Set task a
According to the thread on parallelism in Nvidia GPUs, which SIMD instruction set does the first commenter say has usable gather/scatter?

Provided passage

** start **

SIMD < SIMT < SMT: Parallelism in Nvidia GPUs (2011)

1. narrowbyte ◴[11 Jun 24 16:37 UTC] No.40648378[source]▶

quite interesting framing. A couple things have changed since 2011

- SIMD (at least intel's AVX512) does have usable gather/scatter, so "Single instruction, multiple addresses" is no longer a flexibility win for SIMT vs SIMD

- likewise for pervasive masking support and "Single instruction, multiple flow paths"

In general, I think of SIMD as more flexible than SIMT, not less, in line with this other post https://news.ycombinator.com/item?id=40625579. SIMT requires staying more towards the "embarrassingly" parallel end of the spectrum, SIMD can be applied in cases where understanding the opportunity for parallelism is very non-trivial.

** end **

Data in this exercise
** start **

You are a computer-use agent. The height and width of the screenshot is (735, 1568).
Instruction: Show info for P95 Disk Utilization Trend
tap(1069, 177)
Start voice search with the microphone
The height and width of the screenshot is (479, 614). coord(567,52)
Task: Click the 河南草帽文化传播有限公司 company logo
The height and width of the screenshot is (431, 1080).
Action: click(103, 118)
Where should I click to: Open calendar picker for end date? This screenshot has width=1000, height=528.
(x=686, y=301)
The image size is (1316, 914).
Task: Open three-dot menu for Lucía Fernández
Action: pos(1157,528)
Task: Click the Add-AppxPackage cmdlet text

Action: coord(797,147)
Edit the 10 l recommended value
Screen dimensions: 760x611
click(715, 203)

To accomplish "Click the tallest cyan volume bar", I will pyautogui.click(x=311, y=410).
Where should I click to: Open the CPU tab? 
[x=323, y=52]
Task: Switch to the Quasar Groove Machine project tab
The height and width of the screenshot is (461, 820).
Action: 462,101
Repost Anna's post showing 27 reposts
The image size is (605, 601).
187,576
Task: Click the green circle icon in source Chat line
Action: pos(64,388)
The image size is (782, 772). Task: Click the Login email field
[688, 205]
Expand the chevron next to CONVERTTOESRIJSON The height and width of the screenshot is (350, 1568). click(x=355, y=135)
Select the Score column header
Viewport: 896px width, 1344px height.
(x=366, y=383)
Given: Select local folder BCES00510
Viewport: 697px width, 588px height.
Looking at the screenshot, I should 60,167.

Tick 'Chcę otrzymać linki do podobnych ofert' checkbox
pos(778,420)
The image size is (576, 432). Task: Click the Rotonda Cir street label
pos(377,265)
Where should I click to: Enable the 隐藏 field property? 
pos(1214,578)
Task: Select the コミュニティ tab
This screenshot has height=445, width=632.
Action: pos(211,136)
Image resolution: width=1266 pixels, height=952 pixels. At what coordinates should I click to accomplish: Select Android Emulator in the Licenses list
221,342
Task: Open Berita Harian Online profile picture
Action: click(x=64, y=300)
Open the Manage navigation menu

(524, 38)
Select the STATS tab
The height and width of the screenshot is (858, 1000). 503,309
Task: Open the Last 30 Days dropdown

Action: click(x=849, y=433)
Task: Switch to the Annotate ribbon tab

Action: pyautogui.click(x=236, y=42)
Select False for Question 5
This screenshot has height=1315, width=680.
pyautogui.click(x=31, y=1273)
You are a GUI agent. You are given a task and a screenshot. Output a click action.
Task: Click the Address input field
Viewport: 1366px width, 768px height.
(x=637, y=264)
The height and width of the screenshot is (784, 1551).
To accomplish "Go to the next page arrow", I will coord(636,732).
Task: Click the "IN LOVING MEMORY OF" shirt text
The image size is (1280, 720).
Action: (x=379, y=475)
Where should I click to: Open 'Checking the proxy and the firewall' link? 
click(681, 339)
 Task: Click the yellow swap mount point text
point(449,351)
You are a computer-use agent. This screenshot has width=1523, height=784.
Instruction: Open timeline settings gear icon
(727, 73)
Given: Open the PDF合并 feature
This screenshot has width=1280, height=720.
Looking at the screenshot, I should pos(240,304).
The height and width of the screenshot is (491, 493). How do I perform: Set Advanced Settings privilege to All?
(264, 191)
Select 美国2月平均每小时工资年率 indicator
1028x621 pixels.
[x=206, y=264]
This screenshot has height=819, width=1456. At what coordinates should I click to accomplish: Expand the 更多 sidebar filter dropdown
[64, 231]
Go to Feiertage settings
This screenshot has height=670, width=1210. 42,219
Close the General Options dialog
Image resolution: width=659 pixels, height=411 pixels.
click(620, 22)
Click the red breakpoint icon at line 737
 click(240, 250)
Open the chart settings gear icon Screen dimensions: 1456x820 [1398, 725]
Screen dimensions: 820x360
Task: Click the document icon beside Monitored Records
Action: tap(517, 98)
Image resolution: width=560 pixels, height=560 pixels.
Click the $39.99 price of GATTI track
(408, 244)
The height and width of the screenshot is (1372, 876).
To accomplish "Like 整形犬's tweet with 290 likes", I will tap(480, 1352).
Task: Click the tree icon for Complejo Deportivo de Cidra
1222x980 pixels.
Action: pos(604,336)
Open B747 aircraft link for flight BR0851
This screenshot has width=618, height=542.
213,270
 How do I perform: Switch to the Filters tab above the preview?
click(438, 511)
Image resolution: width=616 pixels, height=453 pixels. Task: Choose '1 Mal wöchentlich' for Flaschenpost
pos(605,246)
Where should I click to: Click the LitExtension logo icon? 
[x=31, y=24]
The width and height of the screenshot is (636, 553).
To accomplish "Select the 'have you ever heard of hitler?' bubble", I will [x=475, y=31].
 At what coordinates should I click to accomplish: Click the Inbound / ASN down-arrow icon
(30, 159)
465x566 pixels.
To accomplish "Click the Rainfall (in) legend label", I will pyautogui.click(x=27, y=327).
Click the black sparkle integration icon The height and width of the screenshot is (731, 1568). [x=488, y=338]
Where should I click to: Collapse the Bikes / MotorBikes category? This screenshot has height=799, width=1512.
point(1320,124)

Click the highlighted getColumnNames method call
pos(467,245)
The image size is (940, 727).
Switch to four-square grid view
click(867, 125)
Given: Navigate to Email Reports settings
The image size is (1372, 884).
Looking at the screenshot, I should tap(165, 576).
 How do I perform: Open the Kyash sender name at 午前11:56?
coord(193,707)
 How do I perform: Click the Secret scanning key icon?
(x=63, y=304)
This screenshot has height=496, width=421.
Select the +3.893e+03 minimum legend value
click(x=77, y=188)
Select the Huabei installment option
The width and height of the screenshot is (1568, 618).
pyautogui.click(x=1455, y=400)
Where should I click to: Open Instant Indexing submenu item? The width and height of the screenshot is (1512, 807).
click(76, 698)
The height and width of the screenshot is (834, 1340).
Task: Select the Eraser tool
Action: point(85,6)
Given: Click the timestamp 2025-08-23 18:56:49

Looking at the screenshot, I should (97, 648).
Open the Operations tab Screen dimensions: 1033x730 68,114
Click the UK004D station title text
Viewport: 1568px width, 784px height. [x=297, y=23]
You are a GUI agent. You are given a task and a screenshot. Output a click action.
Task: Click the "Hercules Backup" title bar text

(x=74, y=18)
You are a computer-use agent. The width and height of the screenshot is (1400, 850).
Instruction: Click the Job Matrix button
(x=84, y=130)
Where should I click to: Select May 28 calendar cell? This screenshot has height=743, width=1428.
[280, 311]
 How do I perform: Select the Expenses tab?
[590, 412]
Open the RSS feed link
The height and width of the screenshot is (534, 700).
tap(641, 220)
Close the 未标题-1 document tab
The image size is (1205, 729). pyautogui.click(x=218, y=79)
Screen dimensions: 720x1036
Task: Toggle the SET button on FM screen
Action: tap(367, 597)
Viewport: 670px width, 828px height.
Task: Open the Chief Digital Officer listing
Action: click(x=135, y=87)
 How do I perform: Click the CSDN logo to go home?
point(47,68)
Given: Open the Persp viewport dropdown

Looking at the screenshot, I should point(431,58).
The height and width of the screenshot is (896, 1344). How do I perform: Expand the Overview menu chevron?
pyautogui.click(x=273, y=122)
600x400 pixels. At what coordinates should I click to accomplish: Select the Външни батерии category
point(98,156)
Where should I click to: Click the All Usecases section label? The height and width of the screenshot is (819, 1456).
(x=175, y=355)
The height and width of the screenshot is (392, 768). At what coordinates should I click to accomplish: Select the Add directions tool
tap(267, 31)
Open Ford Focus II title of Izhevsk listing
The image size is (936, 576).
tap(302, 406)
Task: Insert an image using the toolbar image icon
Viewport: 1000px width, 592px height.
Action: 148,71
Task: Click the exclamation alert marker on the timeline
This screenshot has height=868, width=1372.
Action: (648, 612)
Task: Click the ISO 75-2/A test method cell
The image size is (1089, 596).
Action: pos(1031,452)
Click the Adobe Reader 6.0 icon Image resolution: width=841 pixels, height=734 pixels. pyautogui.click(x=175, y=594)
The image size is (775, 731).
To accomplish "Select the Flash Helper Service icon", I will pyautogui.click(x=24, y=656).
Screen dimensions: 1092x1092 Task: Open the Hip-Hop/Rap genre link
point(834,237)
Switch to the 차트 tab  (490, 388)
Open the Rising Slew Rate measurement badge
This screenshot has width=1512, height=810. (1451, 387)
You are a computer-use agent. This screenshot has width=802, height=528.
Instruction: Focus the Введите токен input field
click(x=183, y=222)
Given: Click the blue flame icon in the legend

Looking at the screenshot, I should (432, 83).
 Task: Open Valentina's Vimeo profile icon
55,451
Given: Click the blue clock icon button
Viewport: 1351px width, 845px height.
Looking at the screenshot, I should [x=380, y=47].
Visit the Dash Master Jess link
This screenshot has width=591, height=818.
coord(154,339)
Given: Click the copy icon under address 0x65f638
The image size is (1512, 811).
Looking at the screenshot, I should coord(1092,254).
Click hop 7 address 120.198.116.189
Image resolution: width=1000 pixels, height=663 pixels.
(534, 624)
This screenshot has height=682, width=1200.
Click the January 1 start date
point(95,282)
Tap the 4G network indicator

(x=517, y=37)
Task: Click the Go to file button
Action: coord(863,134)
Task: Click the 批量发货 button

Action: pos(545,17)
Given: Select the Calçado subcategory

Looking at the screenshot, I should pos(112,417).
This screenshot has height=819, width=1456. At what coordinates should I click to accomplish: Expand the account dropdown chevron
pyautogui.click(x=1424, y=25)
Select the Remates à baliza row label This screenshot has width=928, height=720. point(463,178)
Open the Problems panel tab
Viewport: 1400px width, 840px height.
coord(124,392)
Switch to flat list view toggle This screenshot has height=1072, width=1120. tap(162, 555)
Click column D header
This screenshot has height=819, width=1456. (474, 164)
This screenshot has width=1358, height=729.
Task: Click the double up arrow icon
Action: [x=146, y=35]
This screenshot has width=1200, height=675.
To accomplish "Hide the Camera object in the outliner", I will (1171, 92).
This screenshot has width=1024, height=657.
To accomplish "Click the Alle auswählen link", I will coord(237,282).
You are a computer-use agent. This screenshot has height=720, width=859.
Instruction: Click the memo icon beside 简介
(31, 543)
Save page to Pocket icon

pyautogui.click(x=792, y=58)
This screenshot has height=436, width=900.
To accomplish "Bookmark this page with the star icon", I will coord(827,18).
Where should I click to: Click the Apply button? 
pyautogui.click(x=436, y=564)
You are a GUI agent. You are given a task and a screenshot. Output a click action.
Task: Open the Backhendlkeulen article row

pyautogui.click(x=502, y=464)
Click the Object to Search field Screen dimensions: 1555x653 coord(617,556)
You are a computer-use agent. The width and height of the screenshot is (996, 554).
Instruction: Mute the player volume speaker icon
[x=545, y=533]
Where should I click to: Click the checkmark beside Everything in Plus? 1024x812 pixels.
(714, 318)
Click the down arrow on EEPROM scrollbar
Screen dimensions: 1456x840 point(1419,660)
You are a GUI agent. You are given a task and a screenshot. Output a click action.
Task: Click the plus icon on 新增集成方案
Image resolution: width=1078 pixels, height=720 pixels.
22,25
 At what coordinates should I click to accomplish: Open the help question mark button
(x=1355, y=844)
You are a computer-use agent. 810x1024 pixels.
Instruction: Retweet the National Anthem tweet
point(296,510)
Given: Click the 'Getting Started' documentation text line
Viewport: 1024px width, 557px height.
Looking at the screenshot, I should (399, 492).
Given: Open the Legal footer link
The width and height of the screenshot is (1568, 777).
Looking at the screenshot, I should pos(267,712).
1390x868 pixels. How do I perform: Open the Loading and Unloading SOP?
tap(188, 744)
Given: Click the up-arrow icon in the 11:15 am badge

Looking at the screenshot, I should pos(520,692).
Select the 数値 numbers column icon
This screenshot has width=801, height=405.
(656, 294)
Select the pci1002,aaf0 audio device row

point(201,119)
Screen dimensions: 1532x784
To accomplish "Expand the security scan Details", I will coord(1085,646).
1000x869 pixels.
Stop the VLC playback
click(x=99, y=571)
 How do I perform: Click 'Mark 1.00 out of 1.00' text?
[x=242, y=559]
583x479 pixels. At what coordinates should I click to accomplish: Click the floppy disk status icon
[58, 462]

** end **

Set task b
Rewrite the records from their first line through the line containing "Action: pos(211,136)", swapping "microphone" for "mic" and leaving everything else as it is.

Final result a
Intel's AVX512.

Final result b
You are a computer-use agent. The height and width of the screenshot is (735, 1568).
Instruction: Show info for P95 Disk Utilization Trend
tap(1069, 177)
Start voice search with the mic
The height and width of the screenshot is (479, 614). coord(567,52)
Task: Click the 河南草帽文化传播有限公司 company logo
The height and width of the screenshot is (431, 1080).
Action: click(103, 118)
Where should I click to: Open calendar picker for end date? This screenshot has width=1000, height=528.
(x=686, y=301)
The image size is (1316, 914).
Task: Open three-dot menu for Lucía Fernández
Action: pos(1157,528)
Task: Click the Add-AppxPackage cmdlet text

Action: coord(797,147)
Edit the 10 l recommended value
Screen dimensions: 760x611
click(715, 203)

To accomplish "Click the tallest cyan volume bar", I will pyautogui.click(x=311, y=410).
Where should I click to: Open the CPU tab? 
[x=323, y=52]
Task: Switch to the Quasar Groove Machine project tab
The height and width of the screenshot is (461, 820).
Action: 462,101
Repost Anna's post showing 27 reposts
The image size is (605, 601).
187,576
Task: Click the green circle icon in source Chat line
Action: pos(64,388)
The image size is (782, 772). Task: Click the Login email field
[688, 205]
Expand the chevron next to CONVERTTOESRIJSON The height and width of the screenshot is (350, 1568). click(x=355, y=135)
Select the Score column header
Viewport: 896px width, 1344px height.
(x=366, y=383)
Given: Select local folder BCES00510
Viewport: 697px width, 588px height.
Looking at the screenshot, I should 60,167.

Tick 'Chcę otrzymać linki do podobnych ofert' checkbox
pos(778,420)
The image size is (576, 432). Task: Click the Rotonda Cir street label
pos(377,265)
Where should I click to: Enable the 隐藏 field property? 
pos(1214,578)
Task: Select the コミュニティ tab
This screenshot has height=445, width=632.
Action: pos(211,136)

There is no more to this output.